◆ Lista de exercícios:
[1] Responda com base na notícia sobre o marco temporal:
(a) Em que dia o presidente optou pelo veto parcial ao projeto?
(b) Qual é a data de promulgação da Constituição citada no projeto?
(c) Segundo o projeto, o que deve acontecer com as benfeitorias feitas pelos ocupantes até a conclusão do procedimento demarcatório?
[2] Cite, na notícia sobre o marco temporal, o trecho que começa nas palavras que contêm "A decisão do" e vai até "opõe ao Congresso.".

◆ Trecho da página:
A decisão do presidente representa um desafio político, uma vez que, ao vetar o projeto, ele pode confrontar deputados e senadores, que podem se articular para derrubar a ação.
O presidente Luiz Inácio Lula da Silva (PT) tomou uma decisão crucial nesta sexta-feira, 20, ao optar pelo veto parcial ao projeto de lei que estabelece o marco temporal para a demarcação de terras indígenas. Segundo Alexandre Padilha (Relações Internacionais), o petista “manteve os pontos que respeitam a Constituição“, apesar de barrar exatamente os artigos que datavam o limite das demarcações em 1988. A escolha se alia ao entendimento de inconstitucionalidade do STF e se opõe ao Congresso.
Entendendo a proposta:
De acordo com o projeto, são consideradas terras tradicionalmente ocupadas pelos indígenas aquelas que, na data da promulgação da Constituição (5 de outubro de 1988), eram simultaneamente:
- por eles habitadas em caráter permanente;
- utilizadas para suas atividades produtivas;
- imprescindíveis à preservação dos recursos ambientais necessários a seu bem-estar;
- necessárias à sua reprodução física e cultural, segundo seus usos, costumes e tradições.
O texto prevê que, antes da conclusão do processo demarcatório e do pagamento de eventuais indenizações, não indígenas que ocuparem a área poderão permanecer. Também poderão seguir usufruindo do terreno.
Pelo projeto, benfeitorias realizadas pelos ocupantes até que seja concluído o procedimento demarcatório deverão ser indenizadas. Há ainda uma possibilidade de indenização pela desocupação da terra.

◆ Registros brutos:
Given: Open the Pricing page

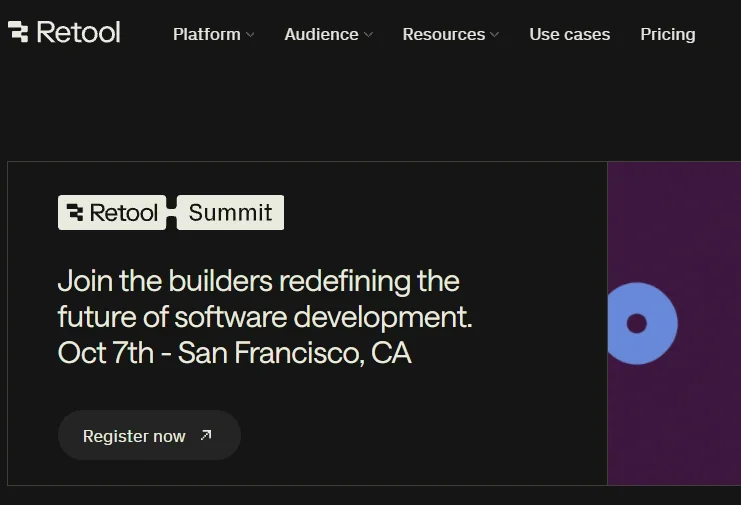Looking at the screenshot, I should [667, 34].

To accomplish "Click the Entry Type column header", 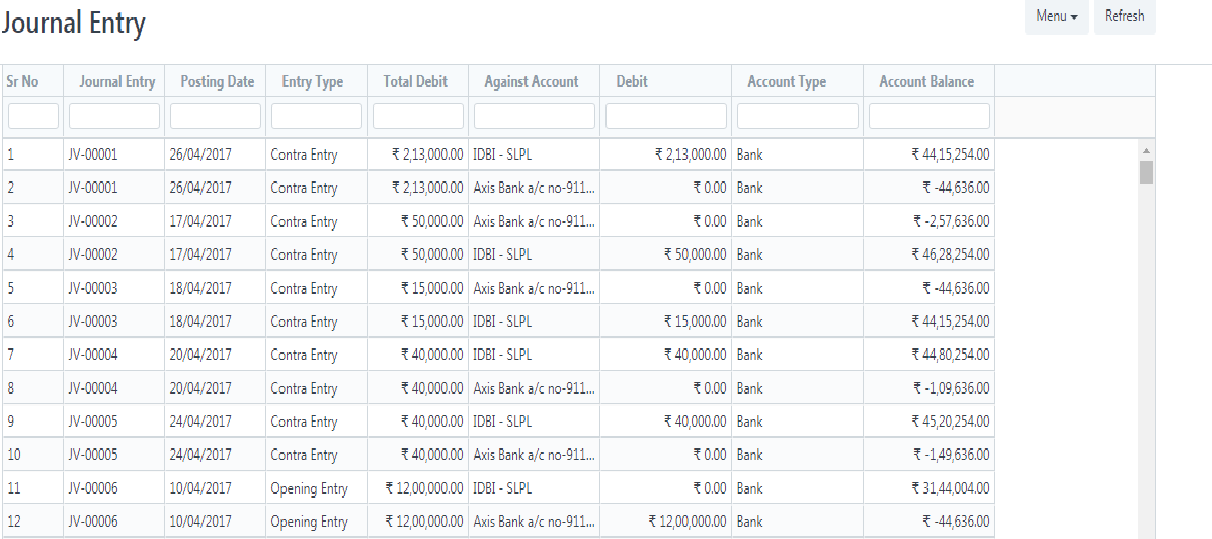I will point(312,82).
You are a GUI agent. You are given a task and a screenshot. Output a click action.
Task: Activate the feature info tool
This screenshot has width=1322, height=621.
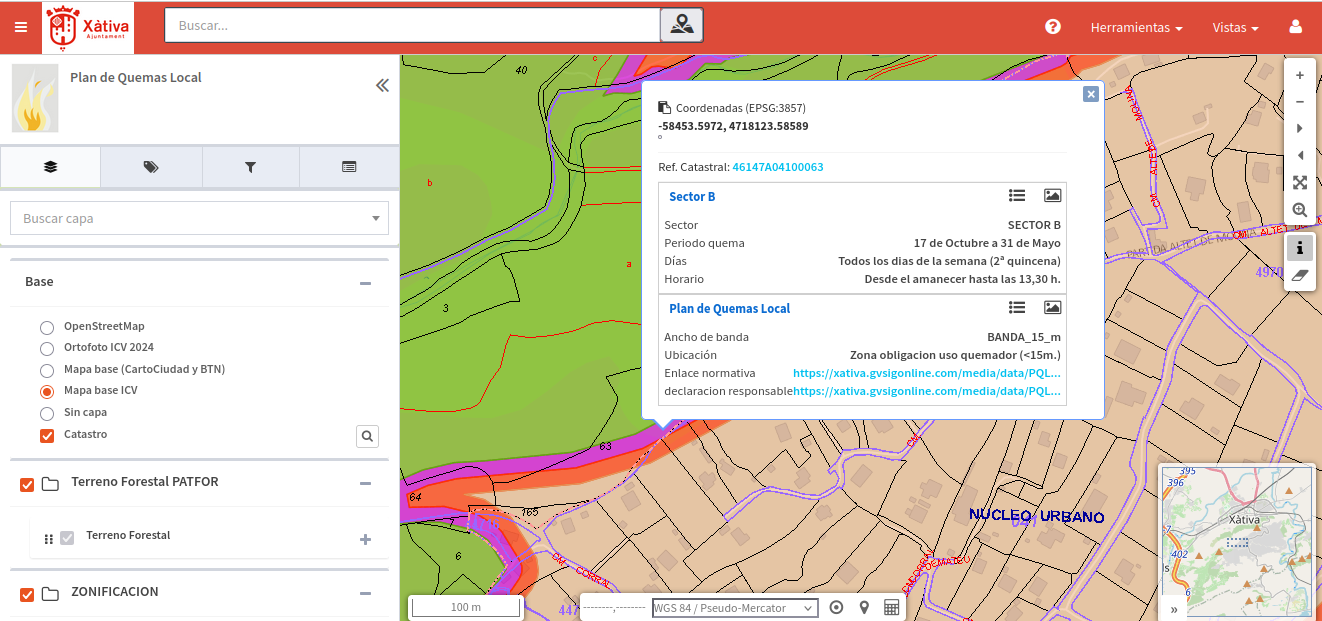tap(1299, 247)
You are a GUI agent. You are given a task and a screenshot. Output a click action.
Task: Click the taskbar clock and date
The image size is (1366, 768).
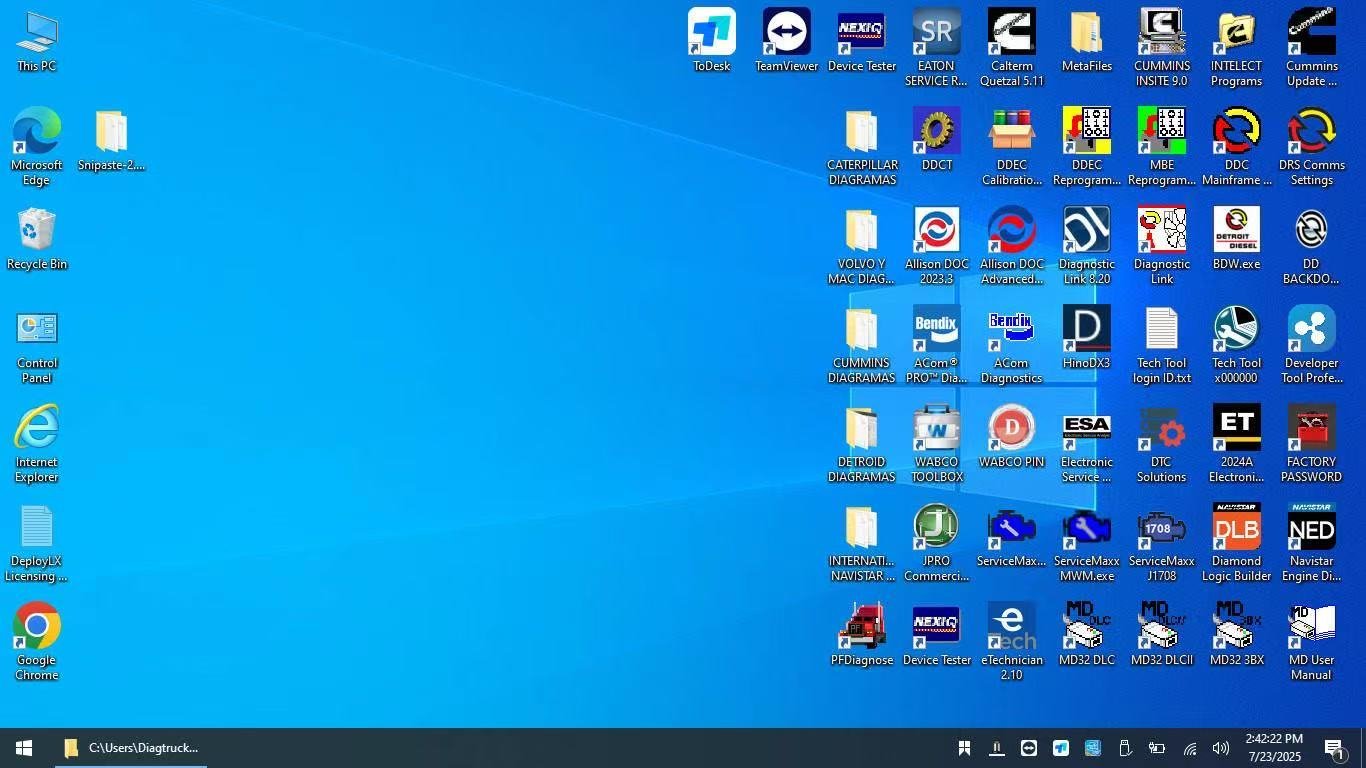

◆ Respostas completas:
[1]
(a) Na sexta-feira, 20.
(b) 5 de outubro de 1988.
(c) Deverão ser indenizadas.

[2]
A decisão do presidente representa um desafio político, uma vez que, ao vetar o projeto, ele pode confrontar deputados e senadores, que podem se articular para derrubar a ação.
O presidente Luiz Inácio Lula da Silva (PT) tomou uma decisão crucial nesta sexta-feira, 20, ao optar pelo veto parcial ao projeto de lei que estabelece o marco temporal para a demarcação de terras indígenas. Segundo Alexandre Padilha (Relações Internacionais), o petista “manteve os pontos que respeitam a Constituição“, apesar de barrar exatamente os artigos que datavam o limite das demarcações em 1988. A escolha se alia ao entendimento de inconstitucionalidade do STF e se opõe ao Congresso.